- **Saved data entries**:
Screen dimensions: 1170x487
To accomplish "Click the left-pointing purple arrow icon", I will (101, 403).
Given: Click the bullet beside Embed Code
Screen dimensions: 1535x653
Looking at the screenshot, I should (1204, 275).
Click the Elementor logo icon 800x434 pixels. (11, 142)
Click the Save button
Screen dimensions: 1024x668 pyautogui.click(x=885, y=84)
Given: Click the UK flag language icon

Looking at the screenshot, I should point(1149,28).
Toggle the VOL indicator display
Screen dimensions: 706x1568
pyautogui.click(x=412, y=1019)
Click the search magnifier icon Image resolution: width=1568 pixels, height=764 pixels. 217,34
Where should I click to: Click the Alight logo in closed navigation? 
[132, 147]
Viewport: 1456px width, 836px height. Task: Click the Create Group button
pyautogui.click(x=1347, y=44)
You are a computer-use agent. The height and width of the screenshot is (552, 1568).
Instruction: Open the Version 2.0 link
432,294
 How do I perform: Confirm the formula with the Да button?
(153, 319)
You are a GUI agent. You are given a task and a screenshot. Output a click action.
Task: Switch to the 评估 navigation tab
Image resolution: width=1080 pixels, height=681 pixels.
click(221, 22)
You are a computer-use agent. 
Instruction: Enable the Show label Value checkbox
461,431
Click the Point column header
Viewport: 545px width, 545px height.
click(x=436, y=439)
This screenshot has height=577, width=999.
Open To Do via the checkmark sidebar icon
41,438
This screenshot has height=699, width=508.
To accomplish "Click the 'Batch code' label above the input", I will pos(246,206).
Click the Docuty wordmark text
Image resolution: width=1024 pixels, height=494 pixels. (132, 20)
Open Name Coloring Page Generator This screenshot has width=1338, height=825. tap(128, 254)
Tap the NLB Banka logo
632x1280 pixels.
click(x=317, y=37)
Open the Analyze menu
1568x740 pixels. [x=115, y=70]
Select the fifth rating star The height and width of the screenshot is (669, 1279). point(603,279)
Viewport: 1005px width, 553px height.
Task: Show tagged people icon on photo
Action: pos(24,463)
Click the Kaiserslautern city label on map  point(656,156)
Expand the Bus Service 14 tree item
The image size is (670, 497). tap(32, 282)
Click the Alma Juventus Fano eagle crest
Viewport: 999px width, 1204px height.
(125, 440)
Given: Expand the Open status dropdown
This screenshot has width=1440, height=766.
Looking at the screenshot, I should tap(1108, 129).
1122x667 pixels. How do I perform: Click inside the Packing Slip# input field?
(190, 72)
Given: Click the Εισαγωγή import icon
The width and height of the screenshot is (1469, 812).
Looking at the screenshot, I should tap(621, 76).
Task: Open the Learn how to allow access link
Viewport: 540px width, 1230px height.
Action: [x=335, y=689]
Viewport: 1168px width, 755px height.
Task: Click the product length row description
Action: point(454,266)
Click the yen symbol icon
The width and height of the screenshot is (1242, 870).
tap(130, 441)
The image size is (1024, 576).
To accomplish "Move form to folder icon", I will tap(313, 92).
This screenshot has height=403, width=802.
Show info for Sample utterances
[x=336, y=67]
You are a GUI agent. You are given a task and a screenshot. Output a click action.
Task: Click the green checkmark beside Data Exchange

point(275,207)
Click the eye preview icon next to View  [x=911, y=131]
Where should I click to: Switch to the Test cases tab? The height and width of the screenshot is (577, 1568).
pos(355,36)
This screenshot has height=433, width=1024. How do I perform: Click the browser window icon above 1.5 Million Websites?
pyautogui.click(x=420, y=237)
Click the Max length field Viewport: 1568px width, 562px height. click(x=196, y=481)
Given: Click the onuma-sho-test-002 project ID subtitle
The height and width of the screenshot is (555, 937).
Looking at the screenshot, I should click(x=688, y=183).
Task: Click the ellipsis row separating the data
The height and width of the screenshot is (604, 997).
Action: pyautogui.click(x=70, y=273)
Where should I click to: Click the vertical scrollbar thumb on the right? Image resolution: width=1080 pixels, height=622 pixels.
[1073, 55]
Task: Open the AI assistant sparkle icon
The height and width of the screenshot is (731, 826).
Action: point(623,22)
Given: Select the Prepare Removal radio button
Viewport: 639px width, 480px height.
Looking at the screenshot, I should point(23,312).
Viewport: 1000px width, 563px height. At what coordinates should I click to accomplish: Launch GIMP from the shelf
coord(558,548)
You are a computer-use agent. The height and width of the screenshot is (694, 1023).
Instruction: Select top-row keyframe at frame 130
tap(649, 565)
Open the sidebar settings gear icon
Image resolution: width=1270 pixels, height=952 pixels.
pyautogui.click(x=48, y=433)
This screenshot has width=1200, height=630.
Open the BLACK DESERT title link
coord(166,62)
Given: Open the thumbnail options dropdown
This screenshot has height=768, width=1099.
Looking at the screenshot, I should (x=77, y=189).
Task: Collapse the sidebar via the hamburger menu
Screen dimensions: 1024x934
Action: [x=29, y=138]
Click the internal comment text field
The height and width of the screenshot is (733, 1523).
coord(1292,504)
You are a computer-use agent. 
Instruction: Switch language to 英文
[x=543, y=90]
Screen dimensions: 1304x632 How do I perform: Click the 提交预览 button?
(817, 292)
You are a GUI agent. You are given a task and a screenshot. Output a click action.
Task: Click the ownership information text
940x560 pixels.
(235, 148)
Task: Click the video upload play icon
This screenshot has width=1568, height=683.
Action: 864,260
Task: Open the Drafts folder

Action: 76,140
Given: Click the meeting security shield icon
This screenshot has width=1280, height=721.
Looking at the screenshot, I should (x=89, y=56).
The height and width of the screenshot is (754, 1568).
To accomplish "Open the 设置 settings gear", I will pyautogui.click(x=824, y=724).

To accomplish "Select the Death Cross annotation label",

- **Exercise details**: Restate each record exactly as written.

- **Written response**:
Screen dimensions: 1170x487
To accomplish "Click the left-pointing purple arrow icon", I will (101, 403).
Given: Click the bullet beside Embed Code
Screen dimensions: 1535x653
Looking at the screenshot, I should (1204, 275).
Click the Elementor logo icon 800x434 pixels. (11, 142)
Click the Save button
Screen dimensions: 1024x668 pyautogui.click(x=885, y=84)
Given: Click the UK flag language icon

Looking at the screenshot, I should point(1149,28).
Toggle the VOL indicator display
Screen dimensions: 706x1568
pyautogui.click(x=412, y=1019)
Click the search magnifier icon Image resolution: width=1568 pixels, height=764 pixels. 217,34
Where should I click to: Click the Alight logo in closed navigation? 
[132, 147]
Viewport: 1456px width, 836px height. Task: Click the Create Group button
pyautogui.click(x=1347, y=44)
You are a computer-use agent. The height and width of the screenshot is (552, 1568).
Instruction: Open the Version 2.0 link
432,294
 How do I perform: Confirm the formula with the Да button?
(153, 319)
You are a GUI agent. You are given a task and a screenshot. Output a click action.
Task: Switch to the 评估 navigation tab
Image resolution: width=1080 pixels, height=681 pixels.
click(221, 22)
You are a computer-use agent. 
Instruction: Enable the Show label Value checkbox
461,431
Click the Point column header
Viewport: 545px width, 545px height.
click(x=436, y=439)
This screenshot has height=577, width=999.
Open To Do via the checkmark sidebar icon
41,438
This screenshot has height=699, width=508.
To accomplish "Click the 'Batch code' label above the input", I will pos(246,206).
Click the Docuty wordmark text
Image resolution: width=1024 pixels, height=494 pixels. (132, 20)
Open Name Coloring Page Generator This screenshot has width=1338, height=825. tap(128, 254)
Tap the NLB Banka logo
632x1280 pixels.
click(x=317, y=37)
Open the Analyze menu
1568x740 pixels. [x=115, y=70]
Select the fifth rating star The height and width of the screenshot is (669, 1279). point(603,279)
Viewport: 1005px width, 553px height.
Task: Show tagged people icon on photo
Action: pos(24,463)
Click the Kaiserslautern city label on map  point(656,156)
Expand the Bus Service 14 tree item
The image size is (670, 497). tap(32, 282)
Click the Alma Juventus Fano eagle crest
Viewport: 999px width, 1204px height.
(125, 440)
Given: Expand the Open status dropdown
This screenshot has width=1440, height=766.
Looking at the screenshot, I should tap(1108, 129).
1122x667 pixels. How do I perform: Click inside the Packing Slip# input field?
(190, 72)
Given: Click the Εισαγωγή import icon
The width and height of the screenshot is (1469, 812).
Looking at the screenshot, I should tap(621, 76).
Task: Open the Learn how to allow access link
Viewport: 540px width, 1230px height.
Action: [x=335, y=689]
Viewport: 1168px width, 755px height.
Task: Click the product length row description
Action: point(454,266)
Click the yen symbol icon
The width and height of the screenshot is (1242, 870).
tap(130, 441)
The image size is (1024, 576).
To accomplish "Move form to folder icon", I will tap(313, 92).
This screenshot has height=403, width=802.
Show info for Sample utterances
[x=336, y=67]
You are a GUI agent. You are given a task and a screenshot. Output a click action.
Task: Click the green checkmark beside Data Exchange

point(275,207)
Click the eye preview icon next to View  [x=911, y=131]
Where should I click to: Switch to the Test cases tab? The height and width of the screenshot is (577, 1568).
pos(355,36)
This screenshot has height=433, width=1024. How do I perform: Click the browser window icon above 1.5 Million Websites?
pyautogui.click(x=420, y=237)
Click the Max length field Viewport: 1568px width, 562px height. click(x=196, y=481)
Given: Click the onuma-sho-test-002 project ID subtitle
The height and width of the screenshot is (555, 937).
Looking at the screenshot, I should click(x=688, y=183).
Task: Click the ellipsis row separating the data
The height and width of the screenshot is (604, 997).
Action: pyautogui.click(x=70, y=273)
Where should I click to: Click the vertical scrollbar thumb on the right? Image resolution: width=1080 pixels, height=622 pixels.
[1073, 55]
Task: Open the AI assistant sparkle icon
The height and width of the screenshot is (731, 826).
Action: point(623,22)
Given: Select the Prepare Removal radio button
Viewport: 639px width, 480px height.
Looking at the screenshot, I should point(23,312).
Viewport: 1000px width, 563px height. At what coordinates should I click to accomplish: Launch GIMP from the shelf
coord(558,548)
You are a computer-use agent. The height and width of the screenshot is (694, 1023).
Instruction: Select top-row keyframe at frame 130
tap(649, 565)
Open the sidebar settings gear icon
Image resolution: width=1270 pixels, height=952 pixels.
pyautogui.click(x=48, y=433)
This screenshot has width=1200, height=630.
Open the BLACK DESERT title link
coord(166,62)
Given: Open the thumbnail options dropdown
This screenshot has height=768, width=1099.
Looking at the screenshot, I should (x=77, y=189).
Task: Collapse the sidebar via the hamburger menu
Screen dimensions: 1024x934
Action: [x=29, y=138]
Click the internal comment text field
The height and width of the screenshot is (733, 1523).
coord(1292,504)
You are a computer-use agent. 
Instruction: Switch language to 英文
[x=543, y=90]
Screen dimensions: 1304x632 How do I perform: Click the 提交预览 button?
(817, 292)
You are a GUI agent. You are given a task and a screenshot. Output a click action.
Task: Click the ownership information text
940x560 pixels.
(235, 148)
Task: Click the video upload play icon
This screenshot has width=1568, height=683.
Action: 864,260
Task: Open the Drafts folder

Action: 76,140
Given: Click the meeting security shield icon
This screenshot has width=1280, height=721.
Looking at the screenshot, I should (x=89, y=56).
The height and width of the screenshot is (754, 1568).
To accomplish "Open the 设置 settings gear", I will pyautogui.click(x=824, y=724).

To accomplish "Select the Death Cross annotation label",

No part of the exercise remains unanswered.